Software Transaction Agreement
April 10, 2008

Business Concept:
NuState Energy Holdings, Inc. (“NuState”) and Rentar Environmental Solutions, Inc. (“Rentar”) signed a March 3, 2008 transaction outline providing for the creation of a new Delaware corporation (“NewCo”) which will own in its entirety without adverse claim the know-how, all software, all technology, all code, all website, all marks, all intellectual property, all proprietary assets, past, present and future, in complete status to fulfill in all respects its functionality and the purposes for which the Business Concept is created (“Intellectual Property”) and with NuState retaining no rights, interest of claim, or claim of any kind in the Intellectual Property, on the terms and conditions in this Agreement. Pursuant to the control and direction of NewCo management committee, to be appointed by the NewCo Board of Directors, NewCo will commence implementation its business plan of: (i) development of a full and complete business activity to develop, market and sell the products and services of Newco; (ii) to bundle the Rentar Fuel Catalyst and other Rentar products with the NewCo Intellectual Property, and services and to sell and support the products and services as a group. In addition to internal activities, NewCo will provide technical support to the Rentar sales organization to aid its activity of providing solutions for the transportation industry. NewCo will receive all the net revenues generated from NewCo related services and it will receive all the net revenue generated by NewCo’s sales or lease of the Rentar Fuel Catalyst’s either individually or bundled with the NewCo Intellectual Property.
   
Intellectual
Property
Transferred to
NewCo:
On the terms provided in this Agreement, NuState transfers the Intellectual Property to NewCo and NuState shall have no further interest, claim, or right with respect to the Intellectual Property. In lieu of and in exchange of the transfer, NuState shall have the right to be paid and to collect US$3 million payment obligation from NewCo evidenced by certain NewCo Purchase Documents payable to NuState and secured further by the Rentar Stock in escrow.
   
Escrow - Rentar
Stock:
NuState and Rentar agree that the Rentar Stock shall be placed in escrow with a mutually acceptable Escrow Agent (Whisenand & Turner, P.A.) and shall be held pursuant to the terms of the Escrow Agreement including:
1. As amounts of principal are paid by NewCo to NuState pursuant to the US$3 million NewCo Purchase Documents, a pro rata proportion amount of the Rentar Stock shall be released simultaneously to Rentar free, clear and without adverse claim of any kind.

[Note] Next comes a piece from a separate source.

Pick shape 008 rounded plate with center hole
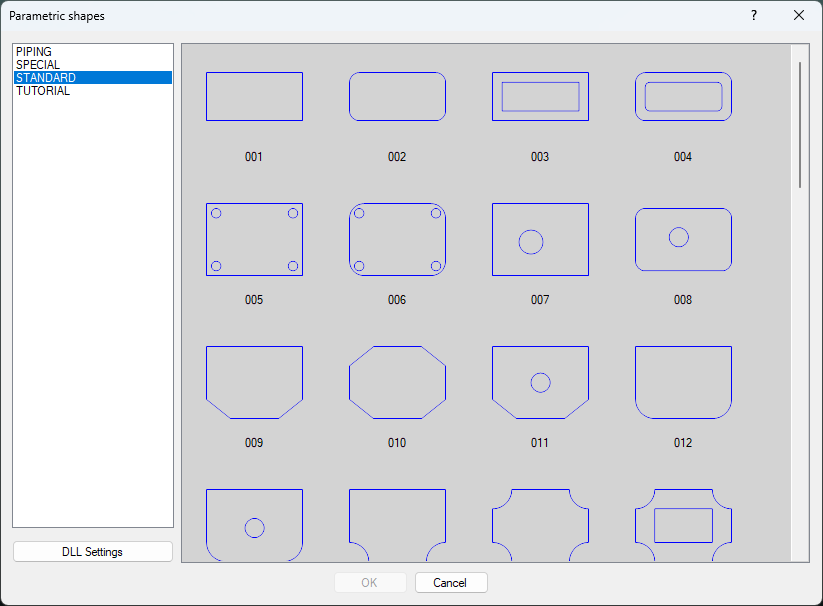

2. The Escrow Agreement shall be signed by NuState, Rentar, and NewCo.
3. The Rentar Stock will be 600,000 shares valued at $5.00 per share.
   
License of Intellectual
Property:
As of the date of this Agreement and for no additional consideration, Newco is granted a global perpetual license to the Intellectual Property with right of access to all aspects (including the code) of the Intellectual Property and the right to maintain the Intellectual Property.
   
NuState
Obligations:
The NuState obligations under this Term Sheet are:
1. To timely perform the matters contained in this Agreement and attributable to NuState
2. Representations, Warranties, Covenants
a. NuState is the exclusive and sole owner of Intellectual Property, free and clear of any adverse claim, lien or encumbrance of any kind whatsoever.
b. The transfer of the Intellectual Property to Newco from NuState is not subject to any restraints, conditions, consents, or any third party approval of any kind whatsoever.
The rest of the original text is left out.